HunterLab

HunterLab’s overall objective is to provide the most effective instruments and services available for the identification, measurement and control of the way things look. With over 55 years of experience, we are able to apply state-of-the-art technology to our systems to ensure their suitability for “real world applications.” These systems are application driven and are geared to making the user’s product measurement job simple, straightforward and successful. HunterLab instruments are used in a wide variety of industries including building material, chemical, food, paint, paper, pharmaceutical, plastic, textile and many others.

HunterLab is an employee-owned, ISO 9001:2008 registered, U.S. company. Each of us has a stake in the company’s future. As a result, our corporate philosophy is focused on total customer satisfaction. We are a global company that provides worldwide support through local representation in more than 65 countries. In fact, more than 50% of our business is from international markets.

HunterLab’s History

In October 1952, with a dream, great courage and a wife willing to dust off her high school shorthand, typing and junior high school bookkeeping, Richard S. Hunter set up shop in the three upstairs bedrooms of his childhood home in McLean, Virginia, which was a rural area at that time. A hand-painted sign portraying an abbreviated color spectrum with “HunterLab” superimposed in black announced its presence.

About Richard Hunter

Prior to 1952, Richard Hunter had a long and varied apprenticeship in the field of color and appearance. He left his position as Chief Optical Engineer with the Henry A. Gardner Laboratory of Bethesda, Maryland, to fulfill his dream of offering consulting services to solve a wide variety of appearance measurement problems and designing prototype instruments (to be manufactured by others) for special applications.

The First Instruments

Consulting was not what Richard had thought it would be, but things turned around in 1956 when Proctor and Gamble put HunterLab into the manufacturing business. P&G, which already had Hunter-Gardner Colorimeters, asked if Richard would build an updated version that would better meet their needs. When P&G increased the order from one to twenty-six instruments, HunterLab was on its way Thirty-five years later, P&G gave HunterLab its D25 Color Difference Meter #25. It was rusted and stained but it still was operational. Since then the instrument has been restored by the Smithsonian Institution and is in our exhibit of historical instruments in the lobby of our current location.

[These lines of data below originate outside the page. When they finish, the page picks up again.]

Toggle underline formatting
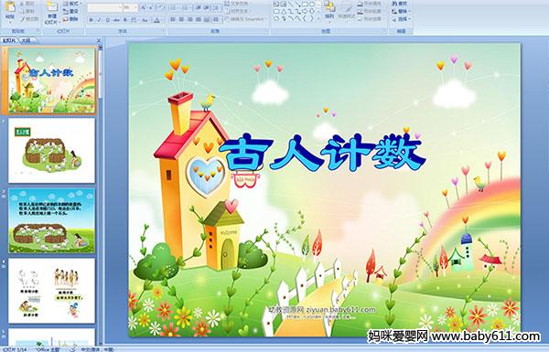The image size is (549, 352). click(108, 20)
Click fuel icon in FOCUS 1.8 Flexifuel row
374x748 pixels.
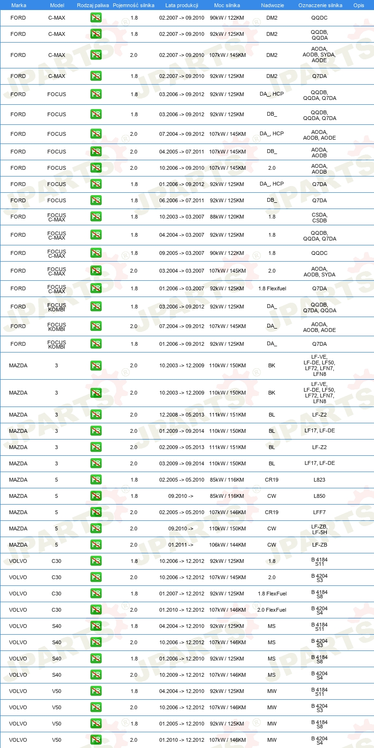tap(96, 288)
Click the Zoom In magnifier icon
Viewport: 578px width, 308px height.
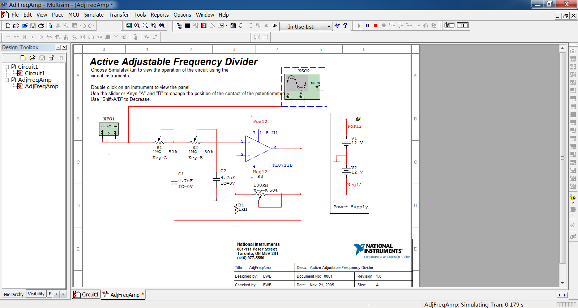click(x=137, y=26)
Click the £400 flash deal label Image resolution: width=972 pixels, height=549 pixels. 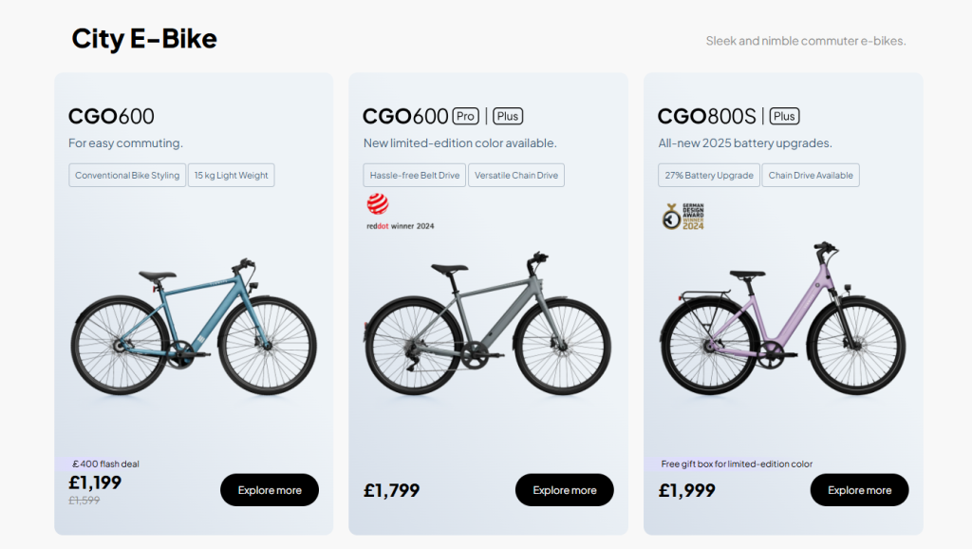[105, 464]
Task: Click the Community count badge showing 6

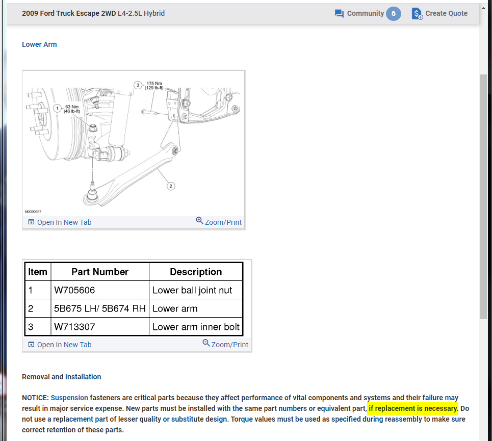Action: [393, 13]
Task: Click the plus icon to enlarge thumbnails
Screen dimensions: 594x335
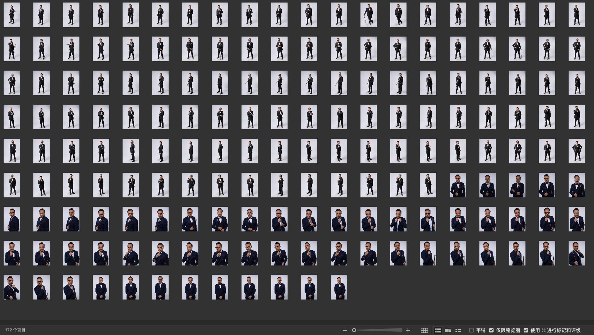Action: tap(408, 330)
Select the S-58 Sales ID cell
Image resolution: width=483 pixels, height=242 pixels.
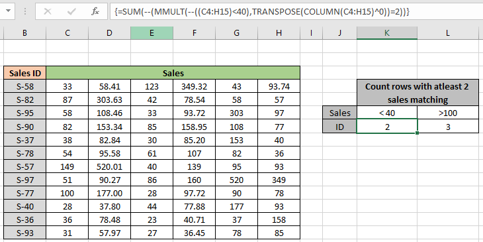[25, 86]
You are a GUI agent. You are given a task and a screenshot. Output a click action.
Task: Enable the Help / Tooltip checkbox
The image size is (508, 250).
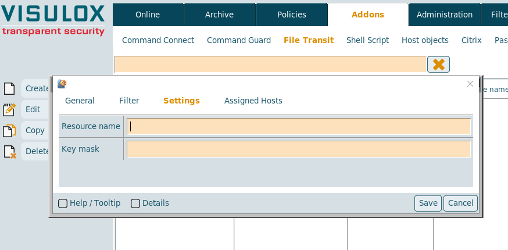click(63, 203)
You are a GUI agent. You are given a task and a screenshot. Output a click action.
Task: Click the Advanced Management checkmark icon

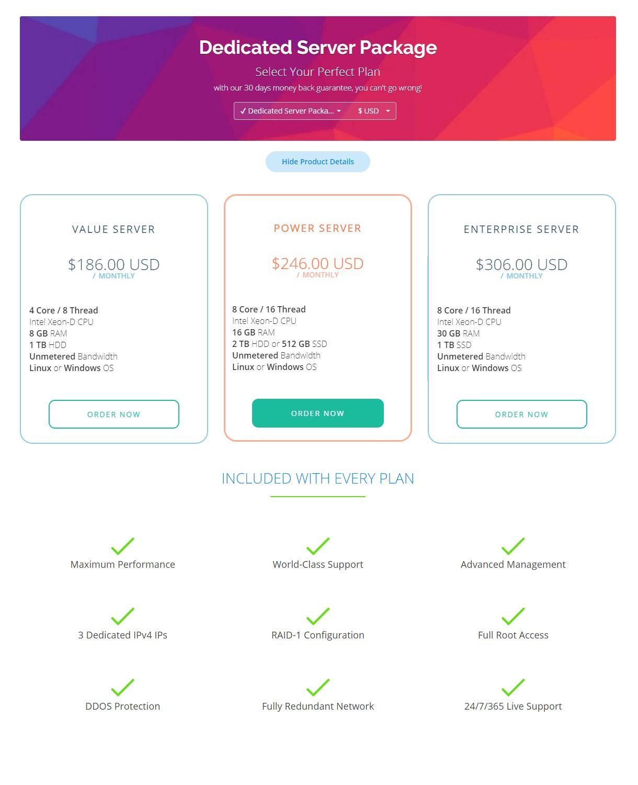point(513,546)
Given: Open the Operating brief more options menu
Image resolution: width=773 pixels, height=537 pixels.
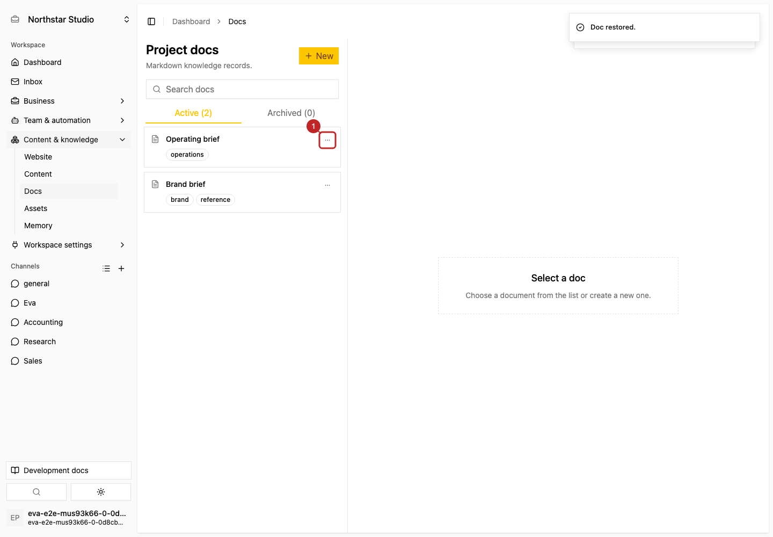Looking at the screenshot, I should (x=327, y=140).
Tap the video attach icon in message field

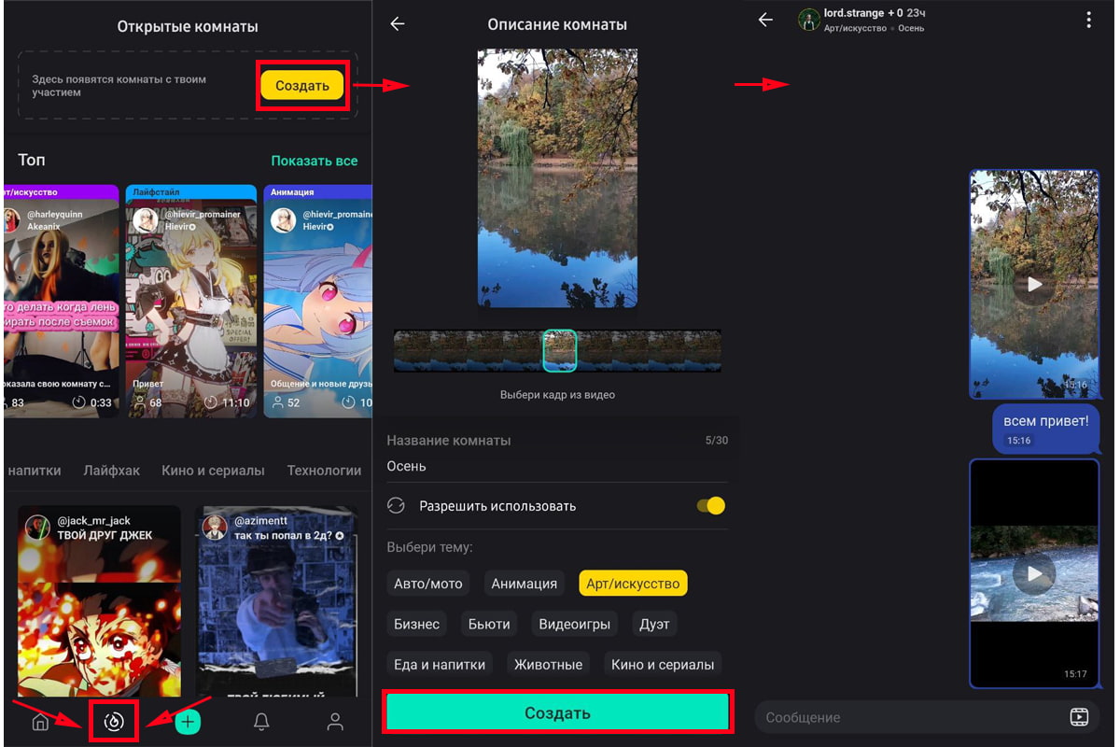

HunterLab Now and in the Future

The company continued to grow and in the early 1960s added a manufacturing location in nearby Arlington, Virginia, but working in separate locations was difficult. So in 1965, the company moved both locations to Fairfax, Virginia. Finally, in June 1978, HunterLab broke ground on its own building in Reston, Virginia. Originally, HunterLab I was built, and in 1985 HunterLab II was built next door and this is the current corporate headquarters.

Passing Down the Tradition at HunterLab

Phil Hunter, Richard’s son, joined the company in 1973 in the Service Department. In 1981 he became President and CEO and officially took over the day-to-day operation of the company. In 1990, he became Chairman of the Board of Directors. Under his direction, Hunterlab developed one of the first vision-based color measuring systems, for the first time giving customers the ability to easily and accurately measure samples of almost any size containing many different colors.